Kami Evans Helps Sustain Westport

Quietly — but powerfully — Westport has become a beehive of sustainability.

Between composting, our Net Zero 2050 commitment, the Home Energy Challenge, our embrace of electric vehicles, and organizations like Sustainable Westport, Wakeman Town Farm and Earthplace, many residents, businesses and groups are trying to do what we can to save our planet.

It’s not always easy. many areas need improvement. But awareness of the urgent need to act — and concrete steps to do so — seem high.

One small but important step took place Thursday night. Social media/ networking whiz Kami Evans gathered a group at Wakeman Town Farm. All have a product or concept in the sustainable space. Each spoke briefly about what they do, including what’s going well, and what they need.

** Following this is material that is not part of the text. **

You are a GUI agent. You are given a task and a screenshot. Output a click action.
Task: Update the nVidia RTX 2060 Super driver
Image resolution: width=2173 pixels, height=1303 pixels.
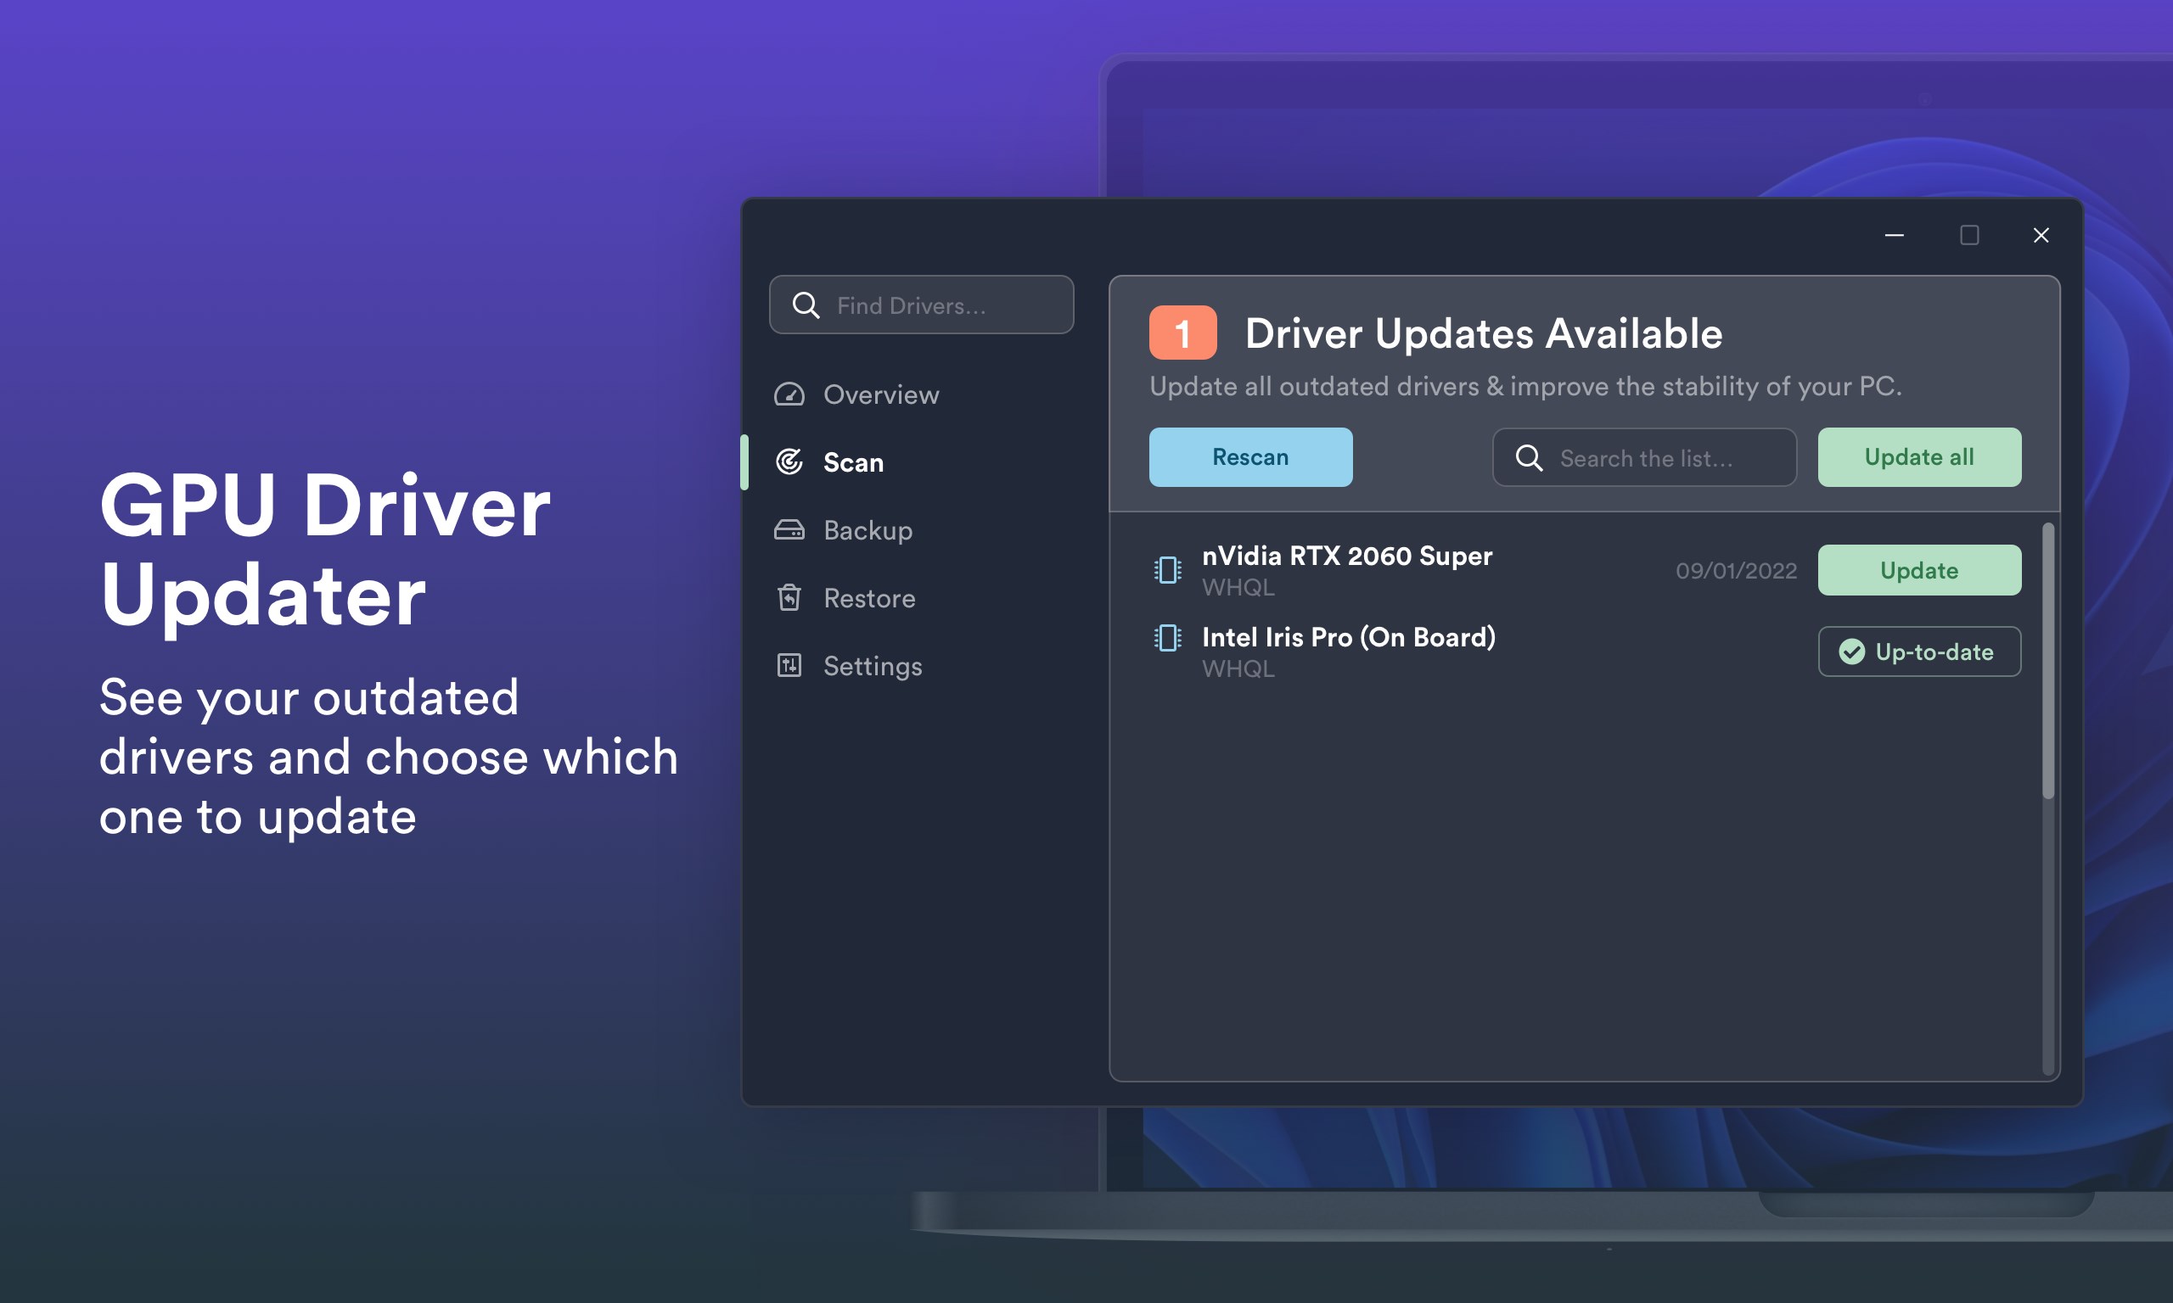(1918, 570)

Connections were made. Conversations were sparked. Community was formed.

There were established businesses like Savannah Bee, whose products and educational programs raise awareness of bees’ crucial role in our ecosystem, and BD Provisions, which sells healthy food in bulk (and sustainable containers).

Savannah Bee manager Julie Cook talked about her company’s mission — and the importance of bees on our planet.

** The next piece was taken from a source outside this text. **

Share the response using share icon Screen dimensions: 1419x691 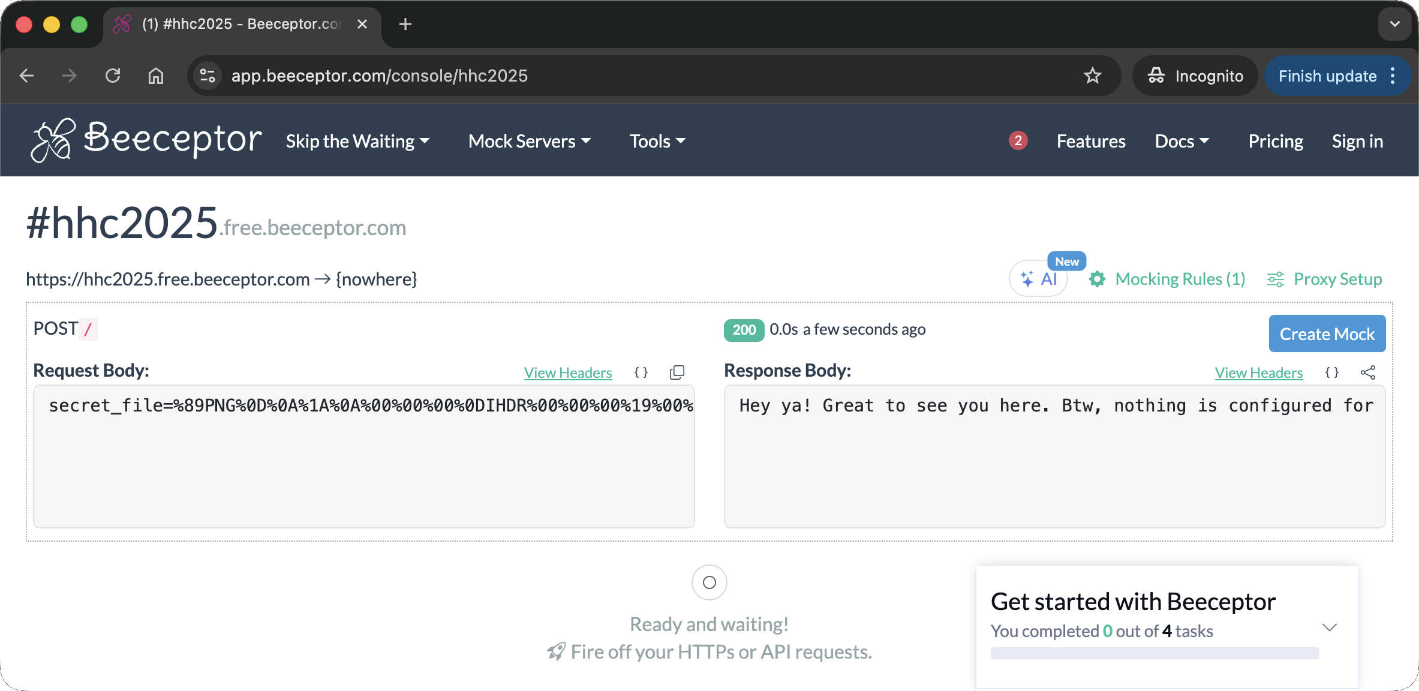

Westport entrepreneurs described their inventions, like Lustir‘s carbon fiber straws, and those they sold, like SKP hair and body care.

Service providers spoke too: Curbside Compost, which picks up your food scraps and drops off a clean pail, and Staples High School graduate Rachel Precious, whose Precious Oysters offers “tide to table” shucking services.

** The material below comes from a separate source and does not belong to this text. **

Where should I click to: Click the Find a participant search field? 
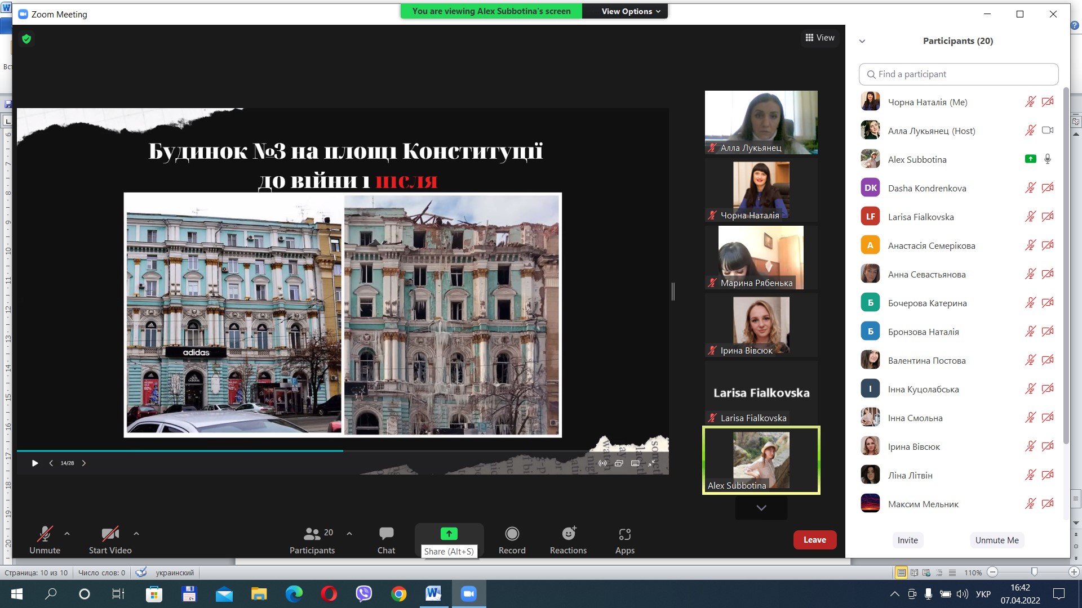coord(958,74)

The Eco Dude shared his vision of a space that will include non-plastic retail products, an artisan cooperative, all-compostable coffee shop, and workshops. (He’s still in the funding phase.)

Organic Krush catered, providing delicious, healthy, and pesticide-, GMO- and hormone-free food.

It would have been compostable, of course. Except it was too good. Not a scrap was left at the end.